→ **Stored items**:
%%

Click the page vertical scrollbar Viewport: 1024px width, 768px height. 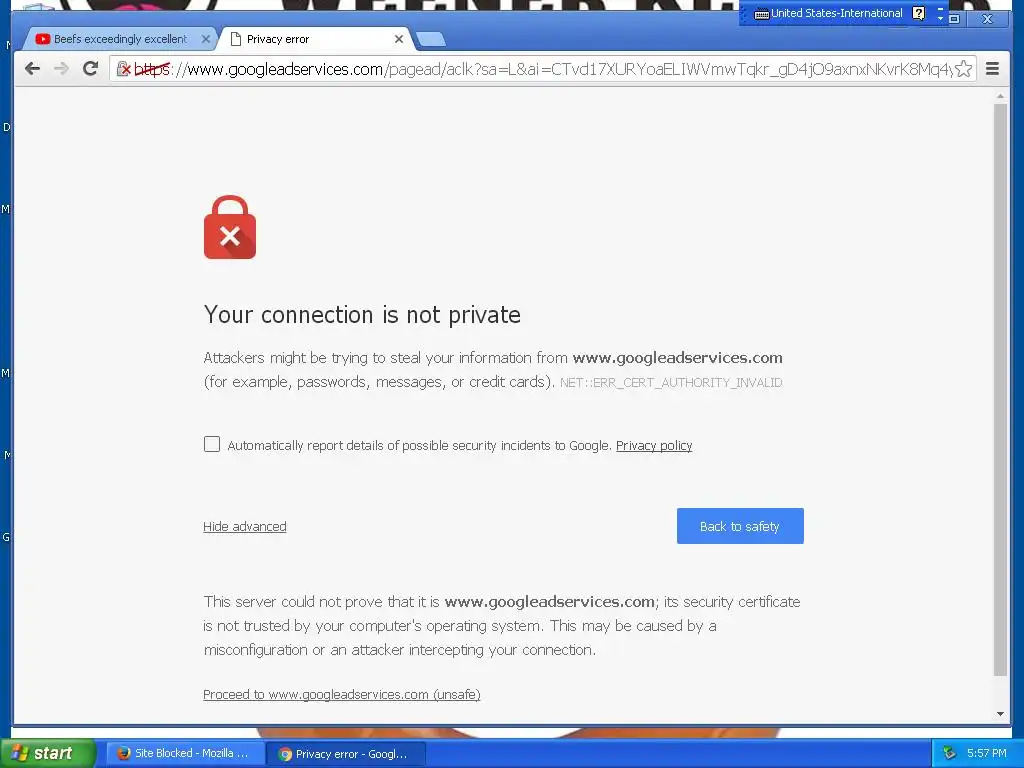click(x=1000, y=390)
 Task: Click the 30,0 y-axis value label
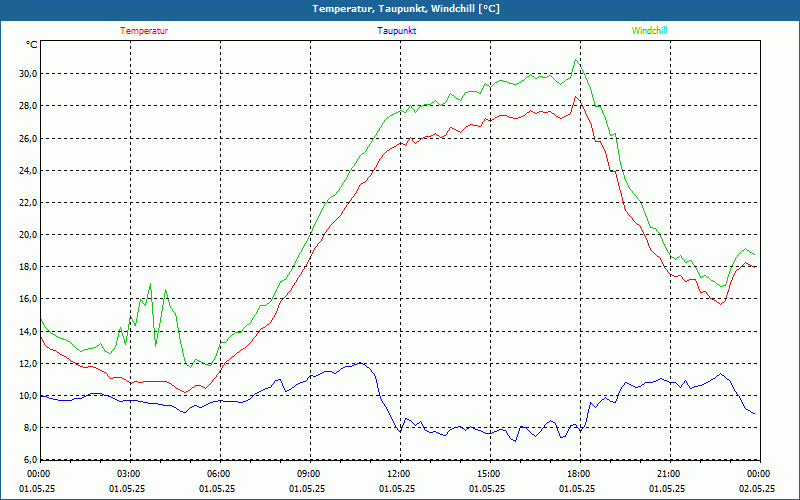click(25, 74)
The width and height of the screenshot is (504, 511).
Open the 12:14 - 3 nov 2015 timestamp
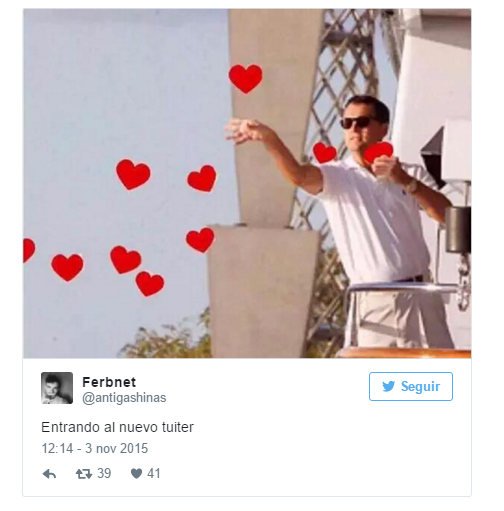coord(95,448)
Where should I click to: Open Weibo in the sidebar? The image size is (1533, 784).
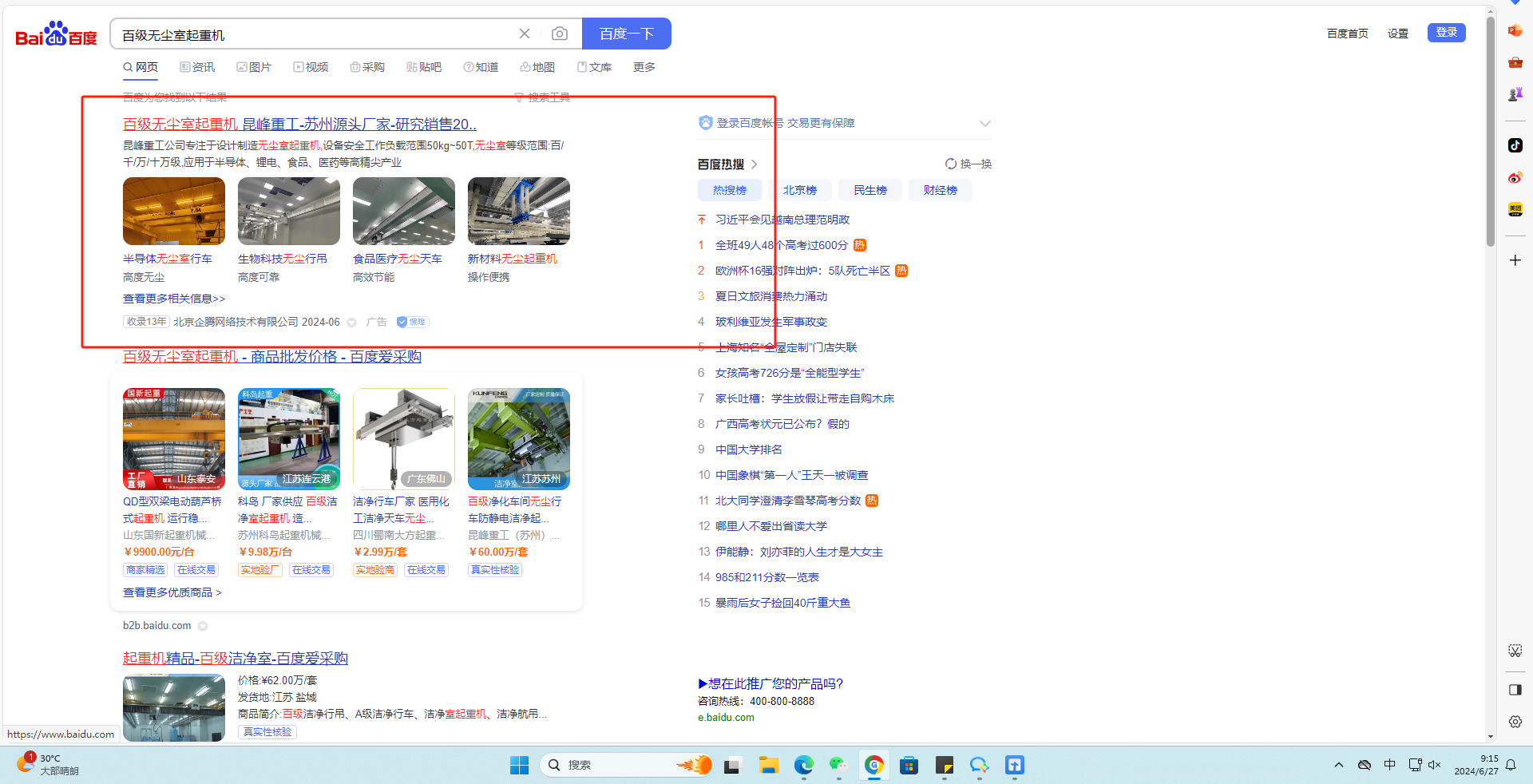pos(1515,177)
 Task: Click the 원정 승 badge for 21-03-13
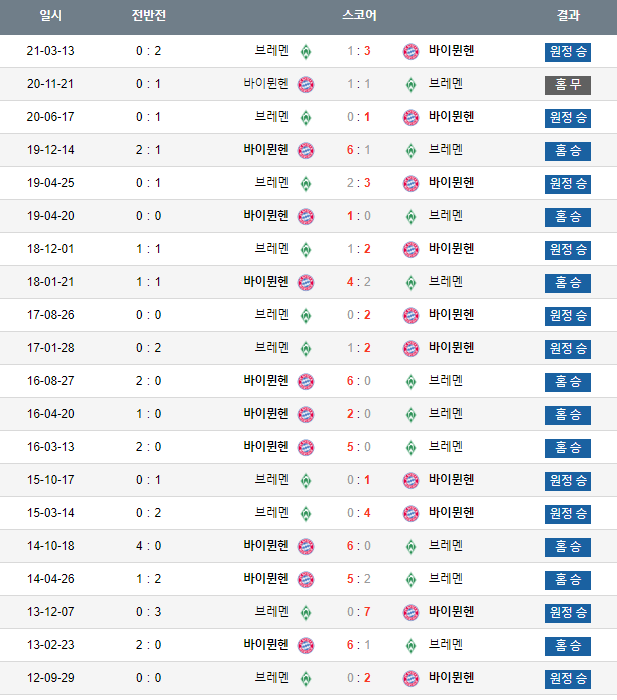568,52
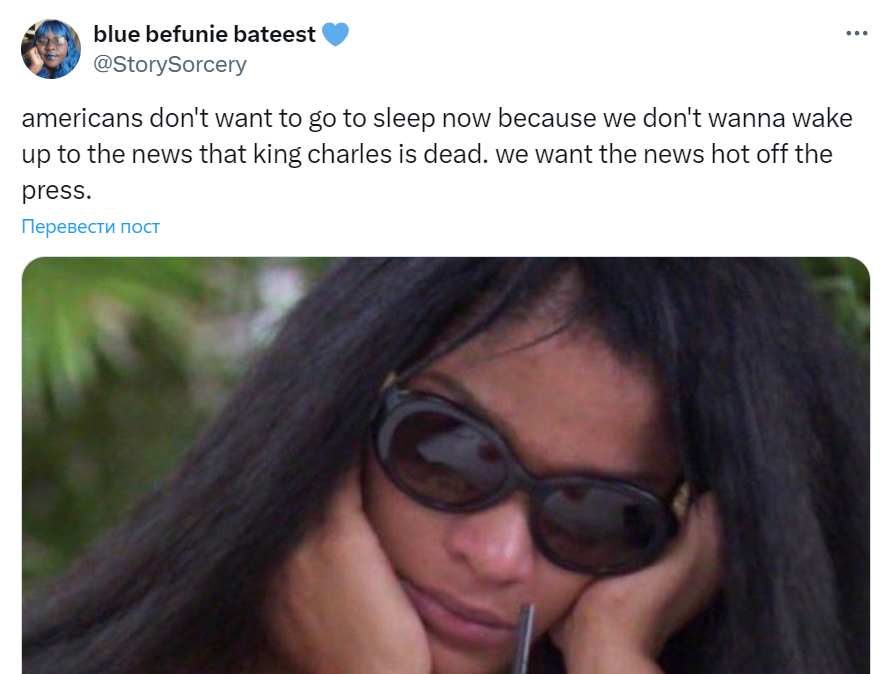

%%

→ **Directions for this task**:
Once you find the line containing "Open the 12:14 - 3 nov 2015 timestamp", transcribe it and each line after it to the end of the records exactly, and leave out the pictures.

→ **The answer**:
Open the 12:14 - 3 nov 2015 timestamp
coord(95,448)
Where should I click to: Open Weibo in the sidebar? The image size is (1533, 784).
pos(1515,177)
 Task: Click the 원정 승 badge for 21-03-13
568,52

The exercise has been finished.